Interpreting a crime scene takes skill. But in the 1940s, detectives didn't always get the training and practice they needed. They sometimes overlooked clues or destroyed evidence by accident. Pioneering forensic scientist Frances Glessner Lee sought to change that - using a craft that few of us associate with crime.
Starting in the 1940s, Lee built miniatures that depicted a variety of deaths whose causes are unclear, in settings from kitchens to cabins to barns.

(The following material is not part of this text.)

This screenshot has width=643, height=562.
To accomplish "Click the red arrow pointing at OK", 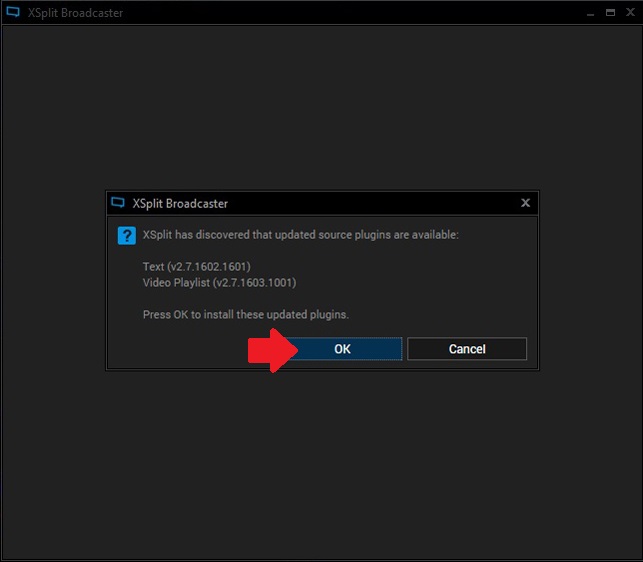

Lee filled her dioramas with detail, challenging investigators-in-training to find clues.
“It could be a suicide, it could be a murder,” says Smithsonian American Museum of Art Conservator Ariel O’Connor. “You, as a detective walking to the scene, have to identify and investigate to try to determine the cause of death.”
Lee called the dioramas the “Nutshell Studies of Unexplained Death.”
“There was a police adage at the time in the 1940s, that police detectives should ‘convict the guilty, clear the innocent and find truth in a nutshell.’ And she really loved that,” O’Connor explains.
Most of the surviving Nutshells reside in the Office of the Chief Medical Examiner in Baltimore. O’Connor helped to conserve them so they could travel to the Renwick Gallery of the Smithsonian American Art Museum for an exhibition.
O'Connor spoke to WMUK in October at the Kalamazoo Institute of Arts, after giving a talk to the Kalamazoo Art League. In the interview, we discuss Lee’s attention to detail, the way the Nutshells were - and still are - used to teach detection, the hurdles that Lee overcame to pursue her interest in forensics and the delicate task of conserving the Studies.